お上に任せておけば良きに計らってくれる楽しい時代はもう終わっちゃったんだから、世の中生き抜いていくためには、みんな自分なりの考えを持って回りに伝えていかないと、相変わらず誰か一部のずるい連中にやられちゃうだけ。
現に、日本はこんな出鱈目になっちゃったのに、本当に責任取るべき奴らは頬被りしたままじゃないか。
こんな状況で、まだ黙っててどうする。
世界に対してだってそう。自分に考えがあったら、まずそれを大きな声で叫んでいかなきゃいけないんだね。
意見を、周りの人に実行させたいなら、「僕は皆さんを信頼してます……」なんてセリフは愚の骨頂で、相手にギャフンと言わせなきゃ、しようがないんだよ。
そのために必要なのが「悪口の技術」なんだ。
外国人はそのあたり、本当によく勉強しているよ。
どういう悪口を言えば、相手はどう動くかって研究し尽くしてる。
昔のアメリカのレーガン大統領は、ソ連のことを「悪の帝国」だなんだと悪口を延々言い続け、ついには何の手も下さずソ連を崩壊させちゃった。
今のブッシュ大統領も、誰の入れ知恵か、イラクや北朝鮮を「悪の枢軸」と呼んで、いつの問にか譲歩を引き出そうとしているじゃないか。

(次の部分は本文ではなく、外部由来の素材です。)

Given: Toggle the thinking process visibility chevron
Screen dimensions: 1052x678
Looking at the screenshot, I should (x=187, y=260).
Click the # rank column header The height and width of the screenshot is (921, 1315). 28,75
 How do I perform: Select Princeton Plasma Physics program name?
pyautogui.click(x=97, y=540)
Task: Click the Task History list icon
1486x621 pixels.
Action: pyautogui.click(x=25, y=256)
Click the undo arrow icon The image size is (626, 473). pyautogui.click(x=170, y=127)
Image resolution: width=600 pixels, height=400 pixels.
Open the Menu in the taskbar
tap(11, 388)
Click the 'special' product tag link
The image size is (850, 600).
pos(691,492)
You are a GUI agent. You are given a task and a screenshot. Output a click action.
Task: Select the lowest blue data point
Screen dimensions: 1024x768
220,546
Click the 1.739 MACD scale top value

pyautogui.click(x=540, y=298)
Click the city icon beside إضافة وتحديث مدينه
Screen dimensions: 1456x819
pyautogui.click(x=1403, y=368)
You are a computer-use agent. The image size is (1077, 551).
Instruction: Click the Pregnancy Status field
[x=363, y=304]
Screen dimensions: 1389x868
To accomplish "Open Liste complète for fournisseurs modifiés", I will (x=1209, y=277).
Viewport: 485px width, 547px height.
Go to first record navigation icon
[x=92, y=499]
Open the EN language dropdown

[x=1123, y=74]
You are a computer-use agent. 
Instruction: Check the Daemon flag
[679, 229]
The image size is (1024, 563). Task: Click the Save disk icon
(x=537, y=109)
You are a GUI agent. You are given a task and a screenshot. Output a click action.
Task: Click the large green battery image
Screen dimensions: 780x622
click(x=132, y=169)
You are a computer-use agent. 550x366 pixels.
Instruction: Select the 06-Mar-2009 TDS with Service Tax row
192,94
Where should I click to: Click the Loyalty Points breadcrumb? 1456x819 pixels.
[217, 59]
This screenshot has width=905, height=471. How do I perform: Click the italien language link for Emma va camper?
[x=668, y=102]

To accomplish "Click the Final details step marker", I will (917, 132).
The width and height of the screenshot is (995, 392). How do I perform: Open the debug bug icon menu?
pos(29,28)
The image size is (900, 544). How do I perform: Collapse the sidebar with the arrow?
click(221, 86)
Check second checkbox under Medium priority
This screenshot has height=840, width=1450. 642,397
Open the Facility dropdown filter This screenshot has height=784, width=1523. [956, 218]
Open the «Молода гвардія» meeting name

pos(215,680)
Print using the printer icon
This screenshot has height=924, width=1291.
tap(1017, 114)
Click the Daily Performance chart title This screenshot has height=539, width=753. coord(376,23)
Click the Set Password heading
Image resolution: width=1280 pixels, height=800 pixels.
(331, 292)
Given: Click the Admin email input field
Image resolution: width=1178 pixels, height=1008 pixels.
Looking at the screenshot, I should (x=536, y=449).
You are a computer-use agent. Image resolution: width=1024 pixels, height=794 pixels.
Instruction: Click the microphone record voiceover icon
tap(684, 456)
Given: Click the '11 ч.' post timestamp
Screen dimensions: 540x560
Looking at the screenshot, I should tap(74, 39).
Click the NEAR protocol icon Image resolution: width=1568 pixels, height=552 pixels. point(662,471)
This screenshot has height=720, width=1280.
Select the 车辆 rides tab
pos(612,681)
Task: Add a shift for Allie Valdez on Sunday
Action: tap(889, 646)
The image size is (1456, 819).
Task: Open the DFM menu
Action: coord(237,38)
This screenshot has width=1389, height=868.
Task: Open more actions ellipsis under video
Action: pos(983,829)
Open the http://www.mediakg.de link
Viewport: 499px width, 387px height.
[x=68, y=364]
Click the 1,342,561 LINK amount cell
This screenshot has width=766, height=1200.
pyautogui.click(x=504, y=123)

その問、日本は「北朝鮮を信頼して」みたいなことを念仏のようにずっと唱えていて、拉致問題のことも全然持ち出さず、相手に敬語まで使ってたけれど、状況は何一つ好転しなかった。
外交だけじゃない。経済の交渉事でも、女を口説くんでも、どれだけうまく悪口を言えるか、すべてはそこにかかっている。